Later this fall, the Getty Museum is publishing a monograph of her photographs, Some Aesthetic Decisions. Her quirky films, begun in 1997 when a prolonged illness prevented her from continuing to take photographs, question the very nature of esthetic choice and they do so with droll wisdom. 50 Ways to Set the Table, chronicling the decision-making process of a women’s competition at the L.A. County Fair, is art masquerading as a documentary. The films are priced at $5,000 a piece.
Joe Goode’s well-known works, such as a milk bottle placed on a shelf in front of a canvas or a torn blue-sky painting, are included in a number of PST museum exhibitions. But what about the recession-burdened 1970s? In 1978, Goode responded with a stunning series of all-black canvases, painted with evident but subdued brush work, that he slashed and punctured. He did the same with works on paper. Now on view at Michael Kohn Gallery, the paintings are sober but not somber, and evince a compelling gravity.
Goode has a history of painting natural phenomenon such as skies and trees, isolating intense color in a minimal format. These are priced between $85,000 and $100,000, while works on paper are $35,000. Fredericka Hunter of Texas Gallery showed Goode’s new work at Art Platform and recalled showing the "Nightime Series" when it was made. “No one in Texas was buying black paintings,” she laughed.
After darkness comes the light. At Mark Selwyn Fine Art, paintings from the 1950s by Lee Mullican (1919-98) shimmy with effervescence. The artist’s widow Luchita Mullican wrote the introduction to a small catalogue. “The 1950s were very happy times for Lee. It was the beginning of a marriage that would last for half a century. We had our first son, Matt, and life was beautiful and a great adventure.”

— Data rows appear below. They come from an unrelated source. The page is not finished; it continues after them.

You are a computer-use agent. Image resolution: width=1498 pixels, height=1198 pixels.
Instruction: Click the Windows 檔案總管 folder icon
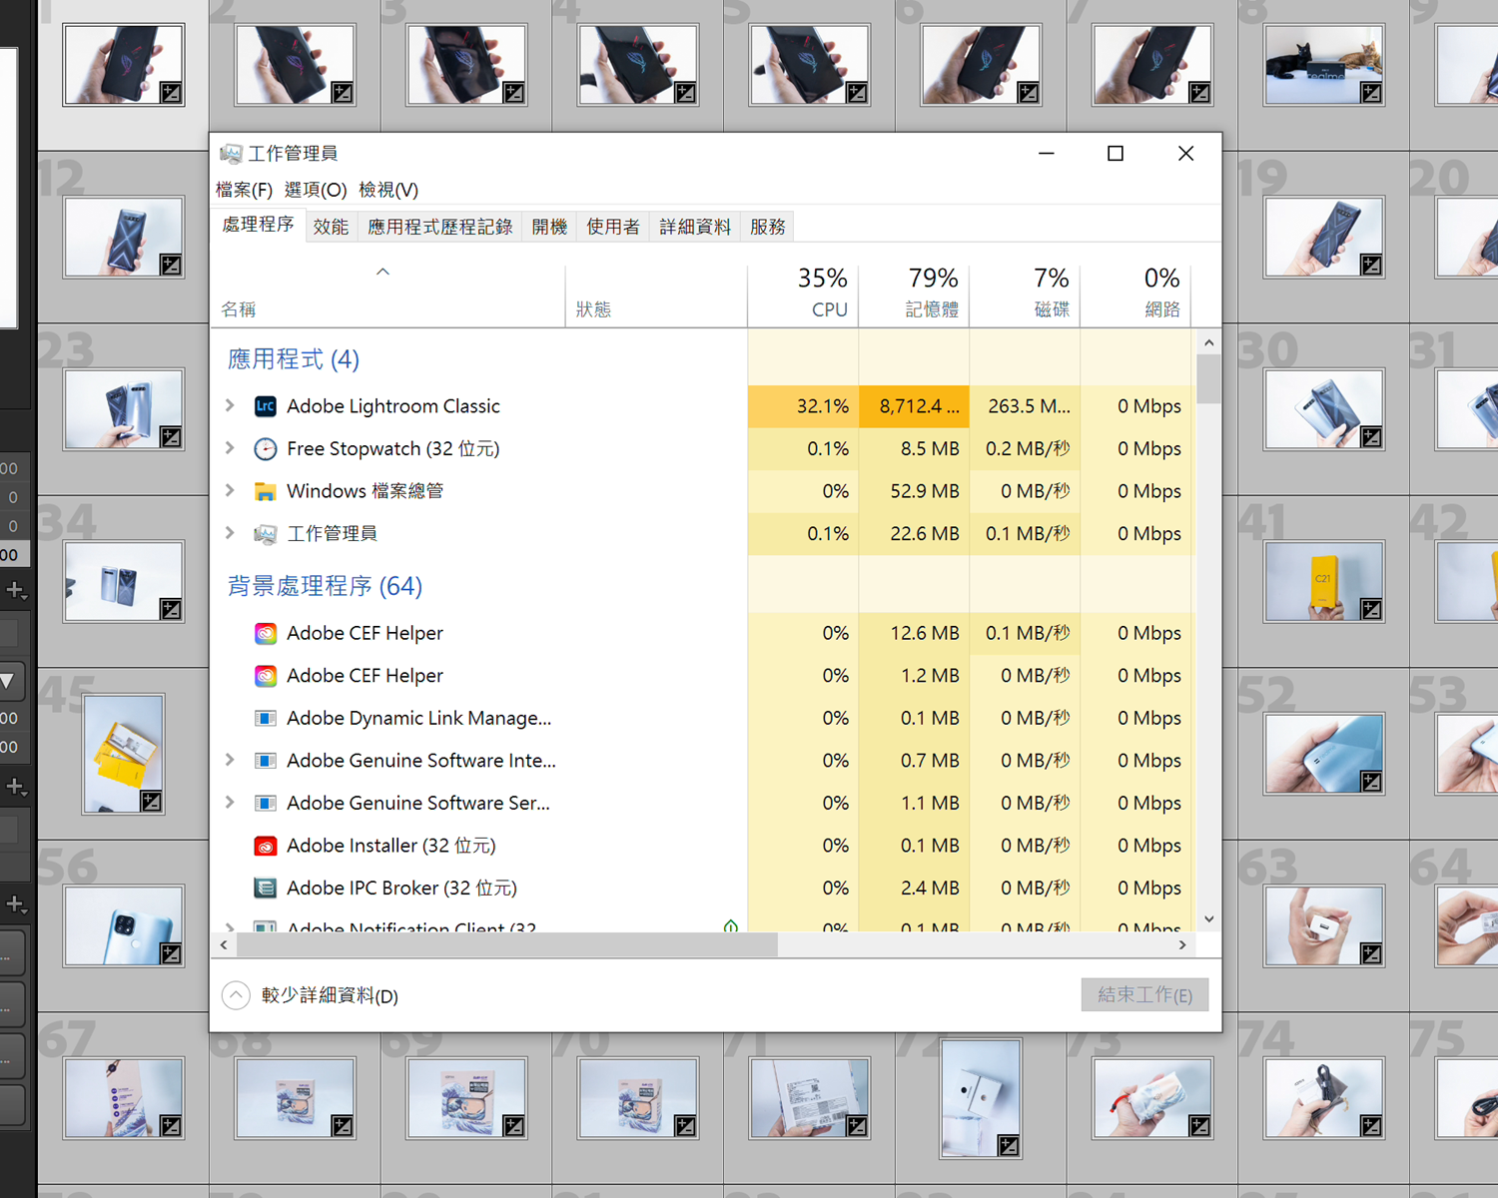[265, 491]
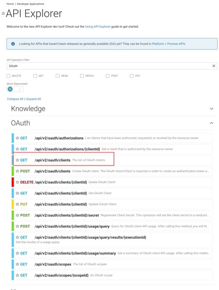
Task: Click the Expand All link
Action: [34, 99]
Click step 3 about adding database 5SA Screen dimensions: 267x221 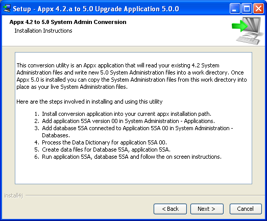[x=134, y=132]
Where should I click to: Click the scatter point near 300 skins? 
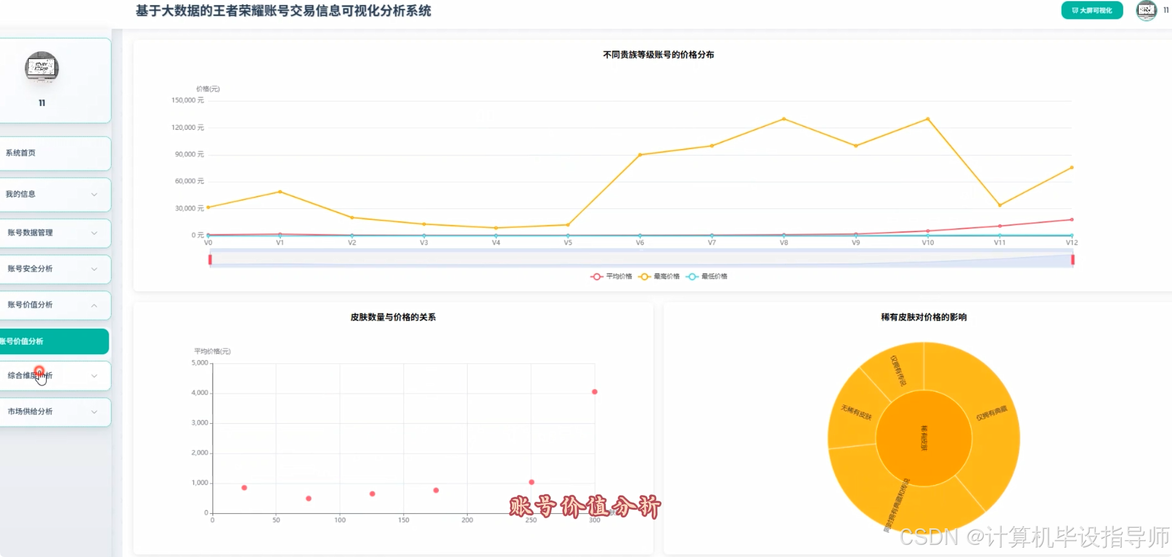click(x=595, y=392)
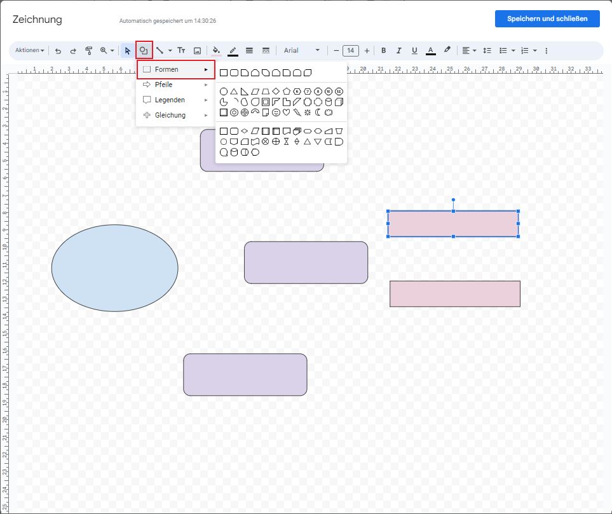612x514 pixels.
Task: Click Speichern und schließen button
Action: (547, 19)
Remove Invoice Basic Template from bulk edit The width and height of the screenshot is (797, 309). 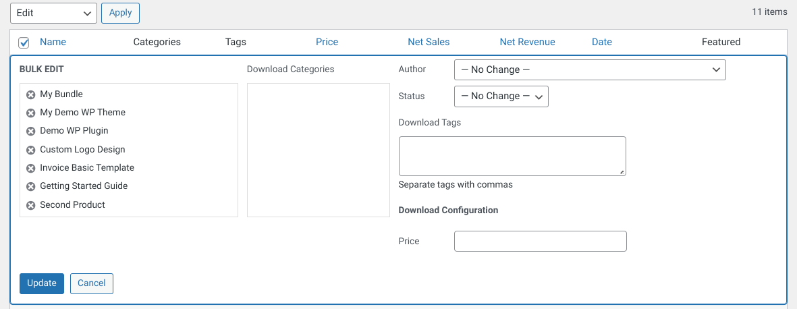[x=30, y=168]
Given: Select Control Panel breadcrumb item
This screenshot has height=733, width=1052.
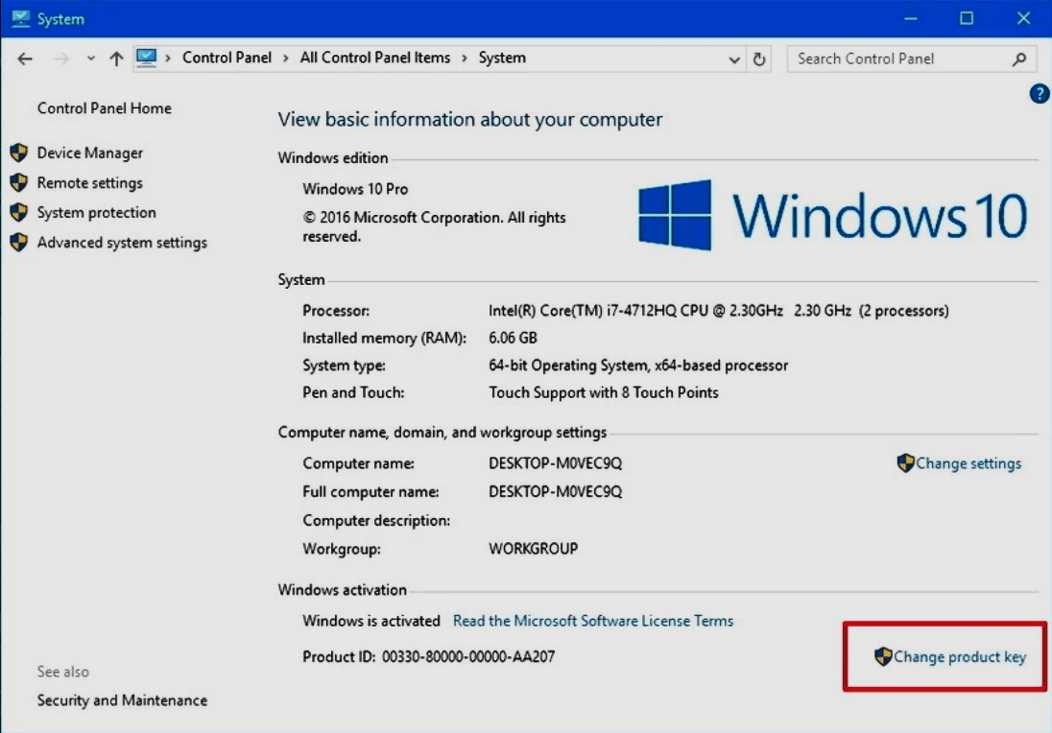Looking at the screenshot, I should point(227,58).
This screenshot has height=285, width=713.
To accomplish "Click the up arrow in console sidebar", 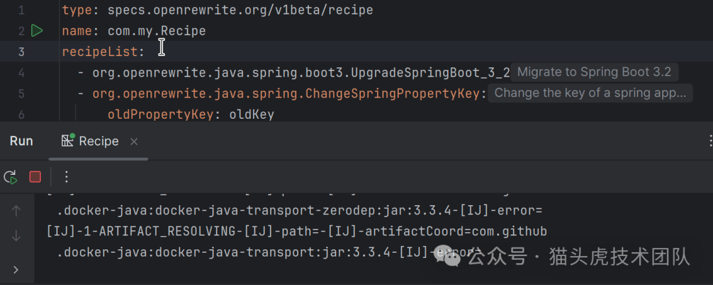I will [17, 211].

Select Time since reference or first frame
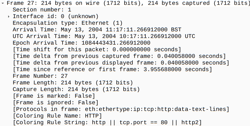pyautogui.click(x=112, y=69)
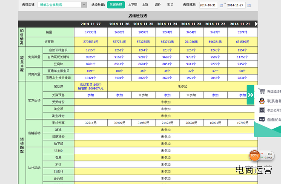
Task: Switch to the 改名 tab
Action: (170, 5)
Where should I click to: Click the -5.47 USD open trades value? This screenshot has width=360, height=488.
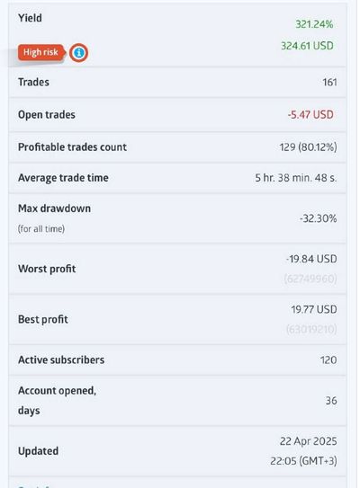tap(311, 114)
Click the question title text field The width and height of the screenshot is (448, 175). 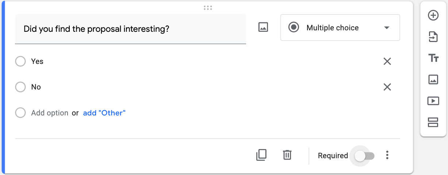point(130,29)
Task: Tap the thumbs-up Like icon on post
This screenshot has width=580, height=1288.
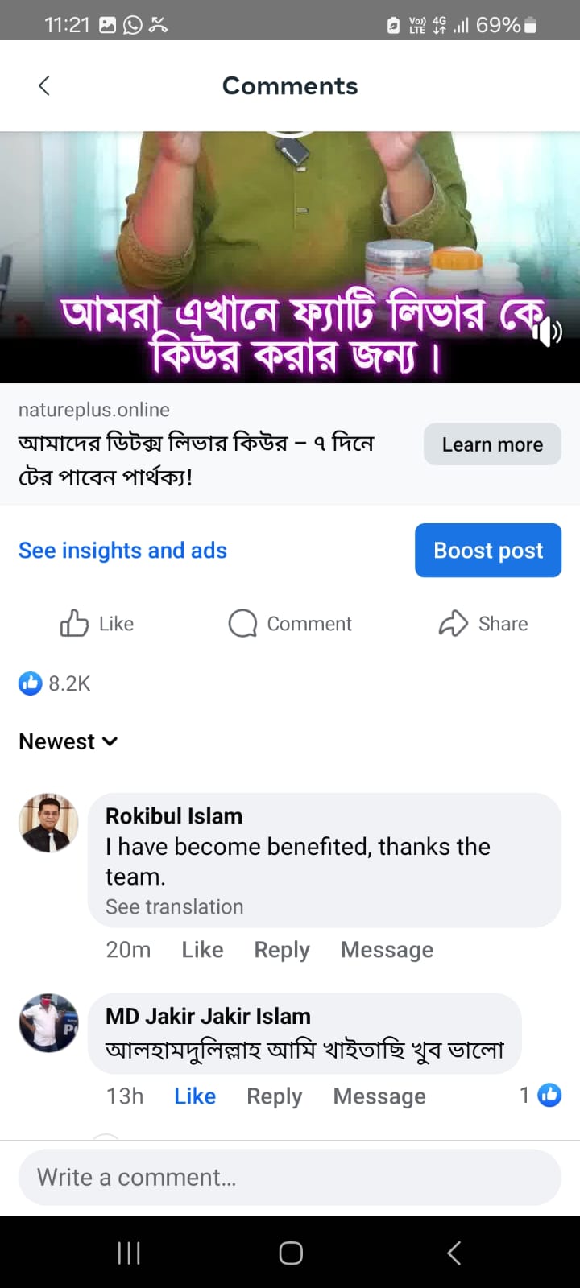Action: [75, 624]
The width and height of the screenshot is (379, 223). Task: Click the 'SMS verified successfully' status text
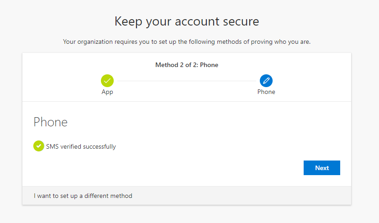pos(81,146)
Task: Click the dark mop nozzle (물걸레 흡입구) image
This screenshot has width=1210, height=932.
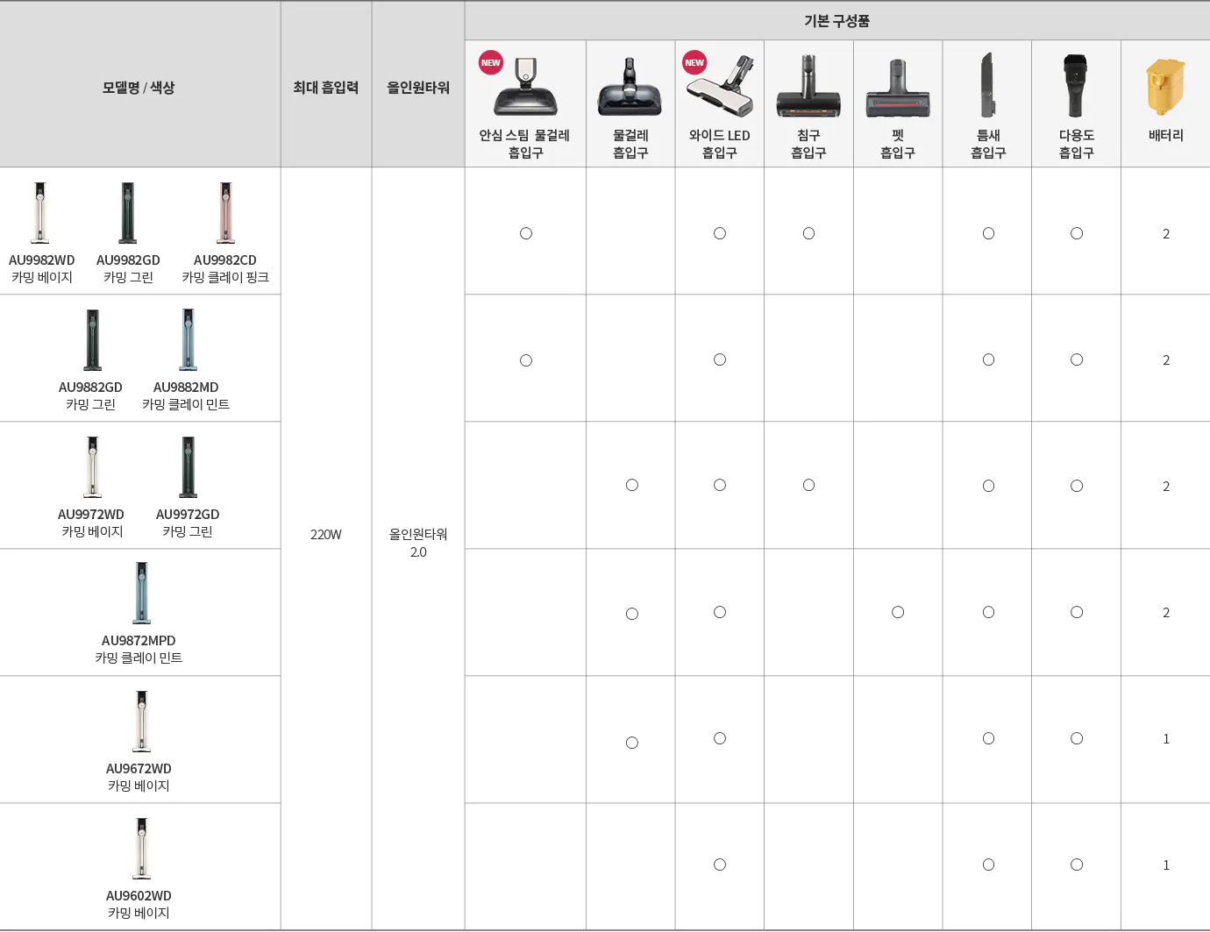Action: [x=630, y=89]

Such warm feelings emanate from the paintings, which incorporate all possible shades of gold -- marigold, citron, banana, clay. Mullican’s unmistakable patterns are executed with hundreds of tiny lines and dots. Most were drawn from private collections for the show, though two are available, priced at $52,500 each.
The newly renamed Kayne Griffin Corcoran gallery makes public the role of James Corcoran, a private dealer quietly involved in James Turrell’s career for many years. The current show is an overview of the artist’s work, and features two projected light pieces. Carn White (1967) manifests what appears to be a 3D rectangle of brilliant white in a corner of the gallery, a solidity that dissolves upon close inspection. The title of the show, "Present Tense," also refers to a “Space Division Construction” from 1991, a room containing a red field of light that appears to be two-dimensions but, again, dissolves upon close viewing.
The most recent work, Yukaloo, called a “Wide Glass work,” is a coved wall with a panel of pearly glass using hidden LEDs to glow pale blue at the edges and deep rose toward the center. It appears to hover in space and emits an irresistibly seductive glow. The Turrell works, which typically go for $750,000, are all sold.
All of these artists are featured in one or more of the PST exhibitions in museums yet the galleries offer a more intimate experience and an alternative to the institutional view. †
HUNTER DROHOJOWSKA-PHILP is the author of Rebels in Paradise: The Los Angeles Art Scene and the 1960s (Henry Holt, 2011).